-------- Quoted text --------

Savage hangs his hat on Christopher
Hitchens's coat hook, arguing that the United States had a
responsibility to remove Saddam Hussein's lunatic homicidal regime,
especially since we had so much to do with propping him up over the
years. It's an eminently respectable argument, even if I don't agree
with it.
Unfortunately, Savage goes insane
at the end. Here is his last paragraph:
Saddam Hussein was our man
in Baghdad for years, our creation, our problem. And that it's
costing American lives and money to remove Saddam Hussein from
power is, in a sense, only right.
Money? Okay, fine. But
lives? Is Savage serious? Is he really sitting up there in the
Pacific Northwest, somehow satisfied or even pleased that American
soldiers are making the moral equation even by doing us the favor of
getting killed in a war that Savage himself doesn't have to fight?
This is repulsive.
Remedial reading for Savage:
today's New York Times front-pager
on Army Sergeant Jeremy Feldbusch, who, while serving in Iraq, was
hit by a piece of shrapnel that blinded him and damaged a part of his
brain that controls emotions.

-------- Given information --------

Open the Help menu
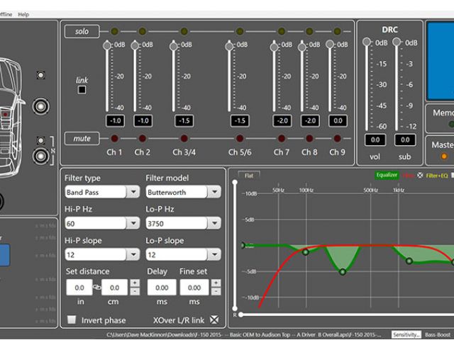The height and width of the screenshot is (340, 454). click(23, 14)

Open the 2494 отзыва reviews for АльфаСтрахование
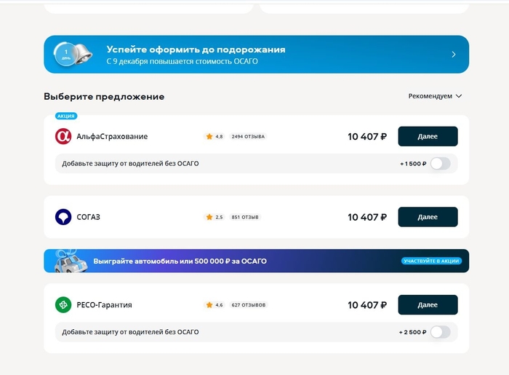(x=248, y=136)
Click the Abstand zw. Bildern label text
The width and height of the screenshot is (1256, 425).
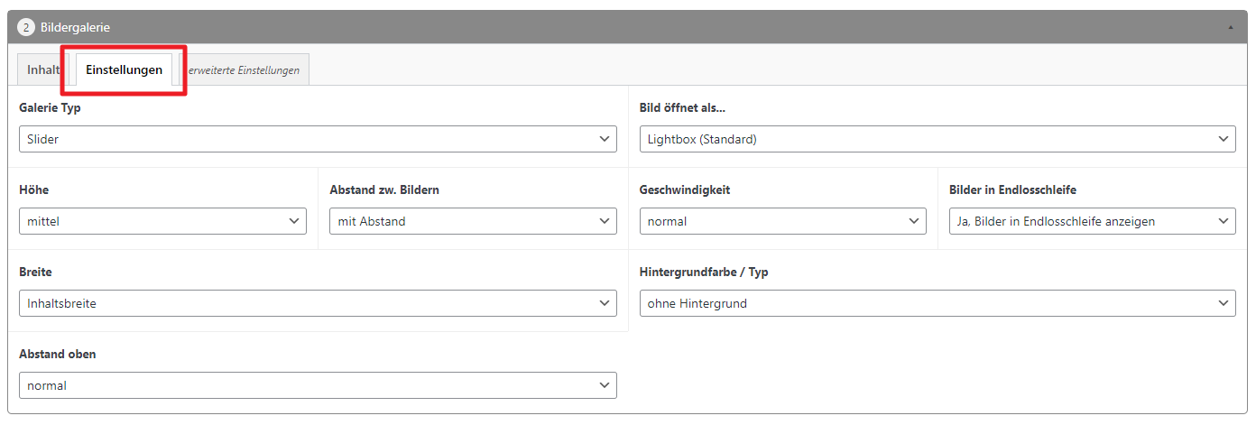coord(384,190)
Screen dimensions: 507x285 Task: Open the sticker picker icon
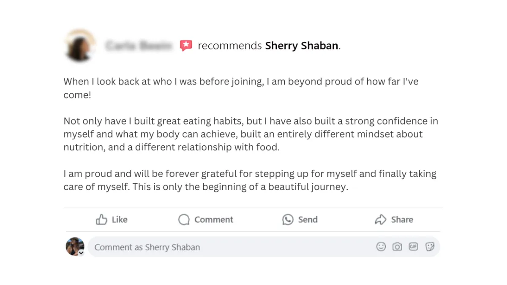[x=430, y=247]
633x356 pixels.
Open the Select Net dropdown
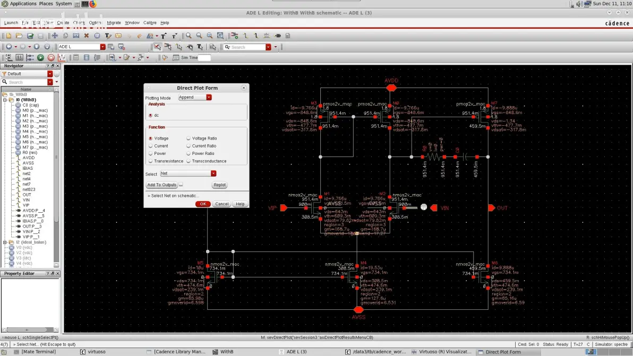188,173
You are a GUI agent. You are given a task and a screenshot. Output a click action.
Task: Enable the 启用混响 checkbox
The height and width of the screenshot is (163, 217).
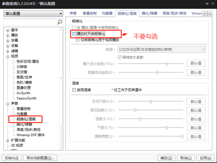click(x=74, y=90)
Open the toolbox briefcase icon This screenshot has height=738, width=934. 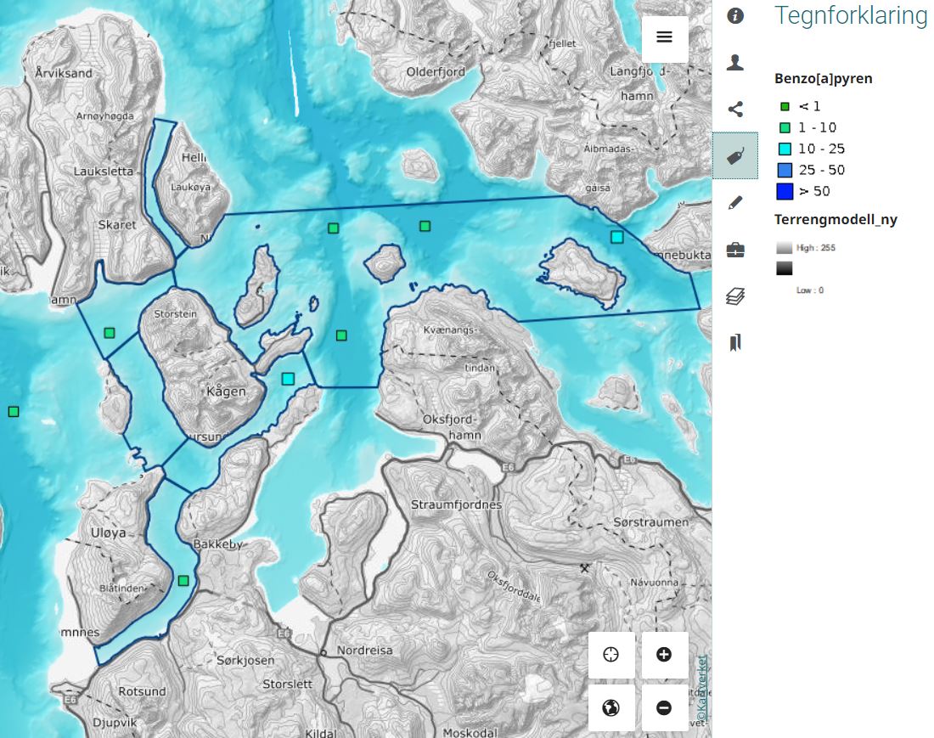point(735,250)
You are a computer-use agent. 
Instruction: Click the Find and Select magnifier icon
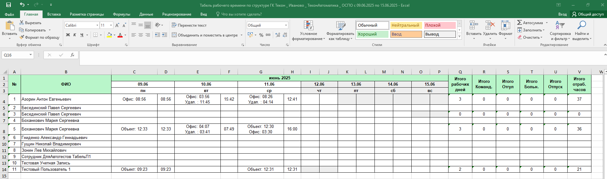[582, 25]
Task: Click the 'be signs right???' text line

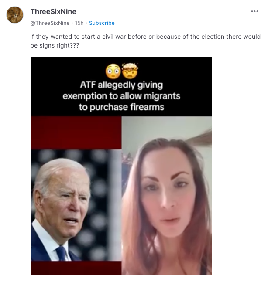Action: [x=55, y=45]
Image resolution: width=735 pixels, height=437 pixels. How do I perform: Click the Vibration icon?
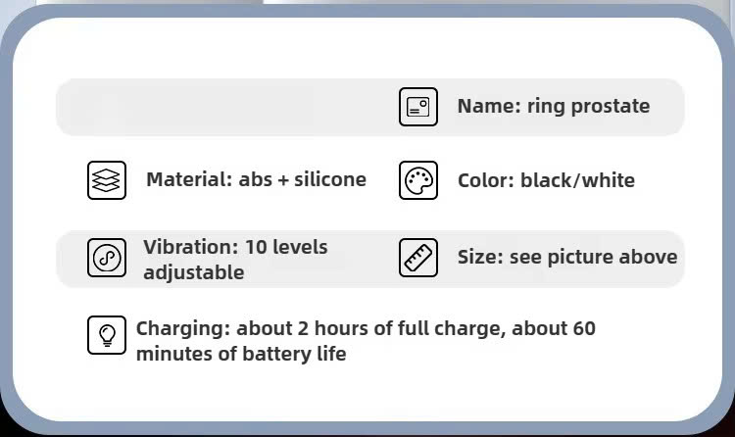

--------

→ What you need to do:
a) Translate this sentence from the commentary on Savage into French: "It's an eminently respectable argument, even if I don't agree with it."
b) Format the rows as a numbered list, beginning at the line in the rows that contains "You are a computer-use agent." and continuing through the last row. Leave out blank lines and pictures.
The rows are unrelated to the commentary on Savage.

→ Results by task:
a) C'est un argument éminemment respectable, même si je ne suis pas d'accord avec lui.

b)
1. You are a computer-use agent. 
2. Instruction: Click the Find and Select magnifier icon
3. [582, 25]
4. Task: Click the 'be signs right???' text line
5. Action: [x=55, y=45]
6. Image resolution: width=735 pixels, height=437 pixels. How do I perform: Click the Vibration icon?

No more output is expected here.